**YOUR GOAL**
The lines below that include "section" are to be found and copied.
************
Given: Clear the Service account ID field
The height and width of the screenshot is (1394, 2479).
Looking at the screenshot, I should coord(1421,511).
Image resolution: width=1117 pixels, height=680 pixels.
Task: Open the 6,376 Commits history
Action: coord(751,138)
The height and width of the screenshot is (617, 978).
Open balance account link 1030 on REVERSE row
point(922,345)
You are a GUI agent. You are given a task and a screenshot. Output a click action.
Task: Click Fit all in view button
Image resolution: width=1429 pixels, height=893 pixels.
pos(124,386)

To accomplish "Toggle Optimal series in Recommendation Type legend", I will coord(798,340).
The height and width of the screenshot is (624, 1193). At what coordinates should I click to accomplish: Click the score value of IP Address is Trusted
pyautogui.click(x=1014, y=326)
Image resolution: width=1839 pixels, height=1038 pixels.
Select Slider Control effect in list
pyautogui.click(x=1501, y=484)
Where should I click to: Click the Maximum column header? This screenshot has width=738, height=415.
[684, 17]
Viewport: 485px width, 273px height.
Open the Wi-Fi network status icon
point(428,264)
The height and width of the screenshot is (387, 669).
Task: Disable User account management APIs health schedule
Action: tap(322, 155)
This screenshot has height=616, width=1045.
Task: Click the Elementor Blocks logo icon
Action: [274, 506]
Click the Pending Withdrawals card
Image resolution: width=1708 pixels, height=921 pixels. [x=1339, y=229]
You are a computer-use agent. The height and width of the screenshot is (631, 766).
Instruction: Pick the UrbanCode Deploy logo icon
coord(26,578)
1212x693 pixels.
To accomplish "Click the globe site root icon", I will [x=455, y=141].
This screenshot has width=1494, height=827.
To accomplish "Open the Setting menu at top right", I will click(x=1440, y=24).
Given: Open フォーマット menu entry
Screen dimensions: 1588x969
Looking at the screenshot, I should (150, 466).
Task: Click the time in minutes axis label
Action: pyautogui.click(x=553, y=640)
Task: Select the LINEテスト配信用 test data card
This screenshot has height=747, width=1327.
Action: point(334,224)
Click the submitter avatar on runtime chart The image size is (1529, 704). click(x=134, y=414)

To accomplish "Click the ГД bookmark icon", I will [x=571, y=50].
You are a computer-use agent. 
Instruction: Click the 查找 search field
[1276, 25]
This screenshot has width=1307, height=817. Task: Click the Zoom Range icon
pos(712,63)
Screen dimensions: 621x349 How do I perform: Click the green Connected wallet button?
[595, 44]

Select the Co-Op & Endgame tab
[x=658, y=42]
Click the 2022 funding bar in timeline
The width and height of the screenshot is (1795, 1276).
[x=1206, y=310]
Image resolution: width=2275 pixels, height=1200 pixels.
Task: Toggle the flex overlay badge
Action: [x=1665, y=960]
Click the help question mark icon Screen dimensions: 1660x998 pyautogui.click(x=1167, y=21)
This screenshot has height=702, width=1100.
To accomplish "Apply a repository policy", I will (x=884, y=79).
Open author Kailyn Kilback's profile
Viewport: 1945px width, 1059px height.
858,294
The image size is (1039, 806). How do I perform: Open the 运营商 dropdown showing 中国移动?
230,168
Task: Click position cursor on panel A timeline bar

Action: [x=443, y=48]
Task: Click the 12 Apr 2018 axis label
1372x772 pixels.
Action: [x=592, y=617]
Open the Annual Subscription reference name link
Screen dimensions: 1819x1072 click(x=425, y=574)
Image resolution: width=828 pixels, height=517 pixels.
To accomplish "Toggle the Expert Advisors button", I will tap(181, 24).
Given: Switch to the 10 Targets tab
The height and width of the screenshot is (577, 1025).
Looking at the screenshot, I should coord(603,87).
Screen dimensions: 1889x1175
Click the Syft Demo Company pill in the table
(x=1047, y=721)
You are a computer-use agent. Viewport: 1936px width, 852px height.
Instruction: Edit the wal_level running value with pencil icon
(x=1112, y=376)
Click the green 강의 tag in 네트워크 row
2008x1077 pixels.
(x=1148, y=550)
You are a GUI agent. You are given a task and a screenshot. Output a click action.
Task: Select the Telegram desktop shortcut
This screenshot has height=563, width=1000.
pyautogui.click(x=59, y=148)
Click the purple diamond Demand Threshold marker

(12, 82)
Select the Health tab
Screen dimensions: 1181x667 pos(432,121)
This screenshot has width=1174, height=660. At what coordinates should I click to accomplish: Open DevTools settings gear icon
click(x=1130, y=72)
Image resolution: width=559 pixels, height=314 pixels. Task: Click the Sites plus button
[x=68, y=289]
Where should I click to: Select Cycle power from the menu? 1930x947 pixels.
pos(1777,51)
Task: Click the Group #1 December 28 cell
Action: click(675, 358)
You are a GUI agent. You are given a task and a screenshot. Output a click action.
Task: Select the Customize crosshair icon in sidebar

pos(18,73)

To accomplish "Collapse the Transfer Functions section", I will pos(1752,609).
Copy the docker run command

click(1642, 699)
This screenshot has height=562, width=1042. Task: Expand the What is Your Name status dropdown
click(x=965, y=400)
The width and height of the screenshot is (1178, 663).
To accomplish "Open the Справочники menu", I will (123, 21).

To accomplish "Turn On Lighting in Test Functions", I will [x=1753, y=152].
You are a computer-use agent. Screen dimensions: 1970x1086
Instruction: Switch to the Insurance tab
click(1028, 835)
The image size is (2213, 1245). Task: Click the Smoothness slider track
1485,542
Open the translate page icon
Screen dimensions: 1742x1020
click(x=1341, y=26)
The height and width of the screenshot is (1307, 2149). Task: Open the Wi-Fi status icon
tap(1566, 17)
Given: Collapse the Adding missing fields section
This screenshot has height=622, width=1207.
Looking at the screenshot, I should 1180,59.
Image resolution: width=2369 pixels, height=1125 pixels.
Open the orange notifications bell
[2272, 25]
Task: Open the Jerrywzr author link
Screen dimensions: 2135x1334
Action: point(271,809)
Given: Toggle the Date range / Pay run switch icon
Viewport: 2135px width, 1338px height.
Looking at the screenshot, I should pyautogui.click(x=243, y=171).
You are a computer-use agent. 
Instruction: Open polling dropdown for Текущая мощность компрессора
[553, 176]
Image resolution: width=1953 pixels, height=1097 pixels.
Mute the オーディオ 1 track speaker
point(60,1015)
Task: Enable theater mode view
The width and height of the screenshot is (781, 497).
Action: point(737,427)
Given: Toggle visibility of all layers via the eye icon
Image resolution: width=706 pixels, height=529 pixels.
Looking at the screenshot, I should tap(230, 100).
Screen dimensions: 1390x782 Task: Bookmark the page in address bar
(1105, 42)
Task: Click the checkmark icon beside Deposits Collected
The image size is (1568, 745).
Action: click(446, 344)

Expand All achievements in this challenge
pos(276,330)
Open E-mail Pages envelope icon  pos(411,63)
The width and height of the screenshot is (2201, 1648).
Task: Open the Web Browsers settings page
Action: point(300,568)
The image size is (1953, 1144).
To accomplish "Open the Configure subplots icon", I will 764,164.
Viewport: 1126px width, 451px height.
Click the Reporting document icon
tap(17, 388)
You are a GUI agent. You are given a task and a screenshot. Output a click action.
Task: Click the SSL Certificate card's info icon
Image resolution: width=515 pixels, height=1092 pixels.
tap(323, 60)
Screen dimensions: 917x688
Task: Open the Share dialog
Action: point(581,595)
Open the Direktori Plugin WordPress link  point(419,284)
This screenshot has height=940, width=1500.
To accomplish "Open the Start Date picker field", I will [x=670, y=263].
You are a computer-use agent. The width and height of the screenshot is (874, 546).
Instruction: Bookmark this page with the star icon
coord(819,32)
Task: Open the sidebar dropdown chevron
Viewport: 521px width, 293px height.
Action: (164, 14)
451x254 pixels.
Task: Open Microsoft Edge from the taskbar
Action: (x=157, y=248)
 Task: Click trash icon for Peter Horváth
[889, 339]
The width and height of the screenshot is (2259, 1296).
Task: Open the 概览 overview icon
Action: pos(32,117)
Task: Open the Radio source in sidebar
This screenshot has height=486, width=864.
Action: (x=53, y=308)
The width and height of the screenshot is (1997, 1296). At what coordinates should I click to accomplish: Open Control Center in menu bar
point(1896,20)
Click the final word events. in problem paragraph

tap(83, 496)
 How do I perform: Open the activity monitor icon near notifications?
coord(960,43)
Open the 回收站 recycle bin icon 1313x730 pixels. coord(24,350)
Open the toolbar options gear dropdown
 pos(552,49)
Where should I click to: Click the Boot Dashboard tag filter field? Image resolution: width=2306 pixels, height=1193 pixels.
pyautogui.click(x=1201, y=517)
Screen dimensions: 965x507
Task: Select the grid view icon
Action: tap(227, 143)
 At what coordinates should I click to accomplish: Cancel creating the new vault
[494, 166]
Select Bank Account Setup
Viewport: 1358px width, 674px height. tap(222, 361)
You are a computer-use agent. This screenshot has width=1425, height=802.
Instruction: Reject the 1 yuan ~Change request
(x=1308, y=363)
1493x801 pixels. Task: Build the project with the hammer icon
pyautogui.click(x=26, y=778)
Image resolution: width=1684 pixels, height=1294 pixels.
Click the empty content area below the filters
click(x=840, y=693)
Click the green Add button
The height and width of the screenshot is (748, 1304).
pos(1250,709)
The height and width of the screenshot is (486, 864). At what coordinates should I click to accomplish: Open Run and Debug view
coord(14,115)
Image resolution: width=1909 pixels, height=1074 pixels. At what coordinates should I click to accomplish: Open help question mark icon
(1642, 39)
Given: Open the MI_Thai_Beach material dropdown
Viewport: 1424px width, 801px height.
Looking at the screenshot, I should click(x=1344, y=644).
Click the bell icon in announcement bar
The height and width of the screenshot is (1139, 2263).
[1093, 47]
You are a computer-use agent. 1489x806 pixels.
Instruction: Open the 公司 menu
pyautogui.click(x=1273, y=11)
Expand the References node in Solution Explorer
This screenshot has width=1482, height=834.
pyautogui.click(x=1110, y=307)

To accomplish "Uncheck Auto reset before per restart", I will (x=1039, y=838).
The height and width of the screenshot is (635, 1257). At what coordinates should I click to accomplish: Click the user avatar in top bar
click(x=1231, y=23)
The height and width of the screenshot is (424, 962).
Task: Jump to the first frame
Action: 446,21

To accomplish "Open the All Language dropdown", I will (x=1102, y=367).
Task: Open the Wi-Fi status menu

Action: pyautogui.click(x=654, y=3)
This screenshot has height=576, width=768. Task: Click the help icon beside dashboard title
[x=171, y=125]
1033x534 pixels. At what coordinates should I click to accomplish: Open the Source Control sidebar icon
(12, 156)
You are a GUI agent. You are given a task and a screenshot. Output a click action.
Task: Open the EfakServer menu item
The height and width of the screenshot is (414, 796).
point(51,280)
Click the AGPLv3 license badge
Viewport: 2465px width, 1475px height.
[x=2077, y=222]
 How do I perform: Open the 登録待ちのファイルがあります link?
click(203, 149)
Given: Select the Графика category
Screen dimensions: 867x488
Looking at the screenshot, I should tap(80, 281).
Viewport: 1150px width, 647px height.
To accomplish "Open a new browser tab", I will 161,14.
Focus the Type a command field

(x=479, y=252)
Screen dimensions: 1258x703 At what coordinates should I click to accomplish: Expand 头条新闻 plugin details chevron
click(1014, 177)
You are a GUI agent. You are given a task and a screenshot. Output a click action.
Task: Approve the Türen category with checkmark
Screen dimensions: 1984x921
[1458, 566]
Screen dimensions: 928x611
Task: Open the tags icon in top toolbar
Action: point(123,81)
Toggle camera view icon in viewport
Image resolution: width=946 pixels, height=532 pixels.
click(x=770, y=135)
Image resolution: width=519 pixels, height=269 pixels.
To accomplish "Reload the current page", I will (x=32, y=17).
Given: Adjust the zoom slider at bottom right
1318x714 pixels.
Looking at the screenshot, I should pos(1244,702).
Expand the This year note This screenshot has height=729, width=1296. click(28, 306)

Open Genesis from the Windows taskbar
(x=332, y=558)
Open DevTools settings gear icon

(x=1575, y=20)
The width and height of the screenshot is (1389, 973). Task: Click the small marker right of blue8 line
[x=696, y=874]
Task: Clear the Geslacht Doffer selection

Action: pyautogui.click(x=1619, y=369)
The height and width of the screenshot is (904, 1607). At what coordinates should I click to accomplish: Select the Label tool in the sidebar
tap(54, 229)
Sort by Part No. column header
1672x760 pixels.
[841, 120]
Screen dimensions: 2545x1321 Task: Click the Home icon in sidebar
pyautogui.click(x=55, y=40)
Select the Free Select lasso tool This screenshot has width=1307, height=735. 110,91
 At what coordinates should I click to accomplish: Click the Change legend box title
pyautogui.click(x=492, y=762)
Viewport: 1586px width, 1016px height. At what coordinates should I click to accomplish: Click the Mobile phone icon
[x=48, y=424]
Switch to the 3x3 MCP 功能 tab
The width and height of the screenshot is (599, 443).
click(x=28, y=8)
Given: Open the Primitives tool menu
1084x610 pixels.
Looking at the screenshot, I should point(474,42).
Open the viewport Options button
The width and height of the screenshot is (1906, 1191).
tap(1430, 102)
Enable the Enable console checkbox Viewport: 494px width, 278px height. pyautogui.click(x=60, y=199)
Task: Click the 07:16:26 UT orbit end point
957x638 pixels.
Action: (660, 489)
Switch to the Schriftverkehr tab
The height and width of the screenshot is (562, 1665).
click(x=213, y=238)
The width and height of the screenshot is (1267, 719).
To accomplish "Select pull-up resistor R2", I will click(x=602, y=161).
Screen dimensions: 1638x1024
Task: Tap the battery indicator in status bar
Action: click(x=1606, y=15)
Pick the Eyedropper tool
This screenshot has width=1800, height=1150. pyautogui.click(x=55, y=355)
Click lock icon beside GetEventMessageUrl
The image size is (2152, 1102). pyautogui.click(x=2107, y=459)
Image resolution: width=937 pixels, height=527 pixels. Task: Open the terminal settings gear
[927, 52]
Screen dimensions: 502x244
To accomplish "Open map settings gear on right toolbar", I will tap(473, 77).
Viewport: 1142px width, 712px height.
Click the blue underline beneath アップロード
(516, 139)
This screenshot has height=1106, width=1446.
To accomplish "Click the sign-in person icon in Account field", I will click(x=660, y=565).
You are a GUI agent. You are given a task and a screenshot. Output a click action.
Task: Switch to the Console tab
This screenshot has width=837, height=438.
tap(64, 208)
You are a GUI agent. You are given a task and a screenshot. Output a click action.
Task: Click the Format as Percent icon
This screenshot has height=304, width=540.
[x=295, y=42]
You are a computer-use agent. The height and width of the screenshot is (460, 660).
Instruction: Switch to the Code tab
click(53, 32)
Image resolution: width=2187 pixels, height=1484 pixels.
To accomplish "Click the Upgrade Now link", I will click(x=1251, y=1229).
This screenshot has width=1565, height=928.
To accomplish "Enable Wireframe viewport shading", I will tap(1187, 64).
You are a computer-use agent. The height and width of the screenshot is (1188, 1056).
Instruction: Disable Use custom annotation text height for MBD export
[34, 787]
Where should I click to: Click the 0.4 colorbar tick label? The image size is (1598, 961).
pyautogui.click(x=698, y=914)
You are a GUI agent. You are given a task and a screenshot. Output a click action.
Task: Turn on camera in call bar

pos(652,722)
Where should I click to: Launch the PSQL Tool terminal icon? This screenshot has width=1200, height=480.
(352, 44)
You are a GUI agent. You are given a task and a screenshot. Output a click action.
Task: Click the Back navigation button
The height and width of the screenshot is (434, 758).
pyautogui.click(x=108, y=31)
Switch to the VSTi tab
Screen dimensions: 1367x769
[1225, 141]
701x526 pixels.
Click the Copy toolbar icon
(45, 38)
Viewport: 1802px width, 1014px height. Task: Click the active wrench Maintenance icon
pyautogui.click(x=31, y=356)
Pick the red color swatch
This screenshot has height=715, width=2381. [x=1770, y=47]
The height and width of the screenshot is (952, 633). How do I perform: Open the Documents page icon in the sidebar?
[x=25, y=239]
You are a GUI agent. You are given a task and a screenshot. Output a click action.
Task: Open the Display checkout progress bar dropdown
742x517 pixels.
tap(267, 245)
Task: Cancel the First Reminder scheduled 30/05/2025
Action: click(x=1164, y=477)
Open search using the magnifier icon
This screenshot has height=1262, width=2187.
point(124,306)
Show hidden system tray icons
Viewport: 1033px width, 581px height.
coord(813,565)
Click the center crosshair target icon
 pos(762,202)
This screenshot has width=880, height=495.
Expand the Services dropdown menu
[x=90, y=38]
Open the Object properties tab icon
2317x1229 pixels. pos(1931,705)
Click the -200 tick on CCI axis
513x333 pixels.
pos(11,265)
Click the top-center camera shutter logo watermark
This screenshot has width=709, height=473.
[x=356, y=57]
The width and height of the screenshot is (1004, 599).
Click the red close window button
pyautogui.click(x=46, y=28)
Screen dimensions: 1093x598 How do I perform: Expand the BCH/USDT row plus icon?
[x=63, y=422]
************
**TASK SOLUTION**
To accomplish "Collapse the Transfer Functions section", I will pos(1752,609).
Given: Collapse the Adding missing fields section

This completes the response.